His roar nearly deafened her. She climbed onto her stool and frowned at him. “There’s no need to make such a fuss, Elijah. It was for the purpose of becoming a missionary that I came to Rio Hondo in the first place, you know.” She didn’t admit to him that the idea of being a missionary in the South American jungles no longer held any appeal to her and that, in fact, the thought of rejoining Mr. Thrash made her blood run cold.
Storming up to her, his heavy steps sounded like a series of thunderclaps in
the confined area of Mac’s small store. Joy flinched, wishing he weren’t quite such a noisy man sometimes. Now, for instance.
“You can’t go down there and join up with that gang of meddlers, Joy. You know you can’t!”
Although she’d been telling herself almost exactly the same thing not two minutes earlier, his attitude irked her. “I don’t know why not. He’s sending someone to guide me to the mission.”
“He’s what?”
She clapped her hands over her ears. “Please! There’s no need to shout. I can hear you.”
“Damn it all, Joy, you can’t be a missionary. You’d hate it, and you know it!”

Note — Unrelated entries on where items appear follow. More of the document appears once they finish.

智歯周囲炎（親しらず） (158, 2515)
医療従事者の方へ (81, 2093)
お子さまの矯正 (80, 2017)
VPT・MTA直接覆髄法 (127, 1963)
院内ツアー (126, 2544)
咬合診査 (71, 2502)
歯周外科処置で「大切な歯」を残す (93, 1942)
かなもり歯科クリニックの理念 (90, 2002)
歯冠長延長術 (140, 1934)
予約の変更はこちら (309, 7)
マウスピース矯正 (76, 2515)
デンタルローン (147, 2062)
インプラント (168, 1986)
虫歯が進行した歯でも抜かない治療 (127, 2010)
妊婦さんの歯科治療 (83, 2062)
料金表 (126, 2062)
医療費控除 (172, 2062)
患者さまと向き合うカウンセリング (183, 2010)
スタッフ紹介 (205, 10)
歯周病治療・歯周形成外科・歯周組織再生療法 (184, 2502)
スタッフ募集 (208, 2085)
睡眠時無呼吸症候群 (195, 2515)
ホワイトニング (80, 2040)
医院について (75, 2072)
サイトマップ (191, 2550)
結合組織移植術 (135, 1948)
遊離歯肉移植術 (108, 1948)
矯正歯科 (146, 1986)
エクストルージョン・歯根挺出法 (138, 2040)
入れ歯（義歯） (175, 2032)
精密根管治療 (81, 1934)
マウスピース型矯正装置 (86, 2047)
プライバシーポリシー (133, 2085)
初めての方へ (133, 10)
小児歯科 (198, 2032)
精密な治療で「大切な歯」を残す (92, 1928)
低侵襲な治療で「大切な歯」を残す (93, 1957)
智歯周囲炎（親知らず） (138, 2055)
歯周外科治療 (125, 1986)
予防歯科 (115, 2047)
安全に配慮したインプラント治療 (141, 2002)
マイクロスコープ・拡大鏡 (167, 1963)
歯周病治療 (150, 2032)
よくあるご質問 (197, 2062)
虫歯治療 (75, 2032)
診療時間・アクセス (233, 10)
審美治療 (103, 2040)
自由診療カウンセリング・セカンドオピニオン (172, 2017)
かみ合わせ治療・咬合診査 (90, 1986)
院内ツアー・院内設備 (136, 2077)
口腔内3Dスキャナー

She did know it, actually. Nevertheless, his domineering attitude reminded her of her mother, and she discovered her perverse streak being activated. “I’ve been trained as a nursing missionary, Elijah Perry. What do you mean, I’d hate it? What do you know about what I hate and don’t hate, you wretched man?”
“I know you’d hate it, because I know you!”
“Nonsense!” Something genuinely relevant struck her, and she added, “Besides, I have to earn my living somehow, and I don’t particularly care to remain working in Mr. McMurdo’s store. He doesn’t need me, you know. He was only being charitable when he offered me this job.”
“That’s not the point!”
All right. Enough was enough. Elijah’s show of temper was beginning to seriously annoy her. “The point is, I was trained as a missionary nurse. I have to earn a living, since I don’t have any other source of income. I can’t remain here because Mac doesn’t need me. Ergo, I suppose I shall have to join Mr. Thrash in South America.” So there, she thought peevishly.
“That’s stupid!”
“What’s stupid about it?”
“Everything! You’d be totally out of place amongst a batch of missionaries, and you know it!”
“I do not know it! I was trained for it!”
“That was before you knew better, when you were pretending to be like your miserable mother. You’d hate it now that you’ve changed.”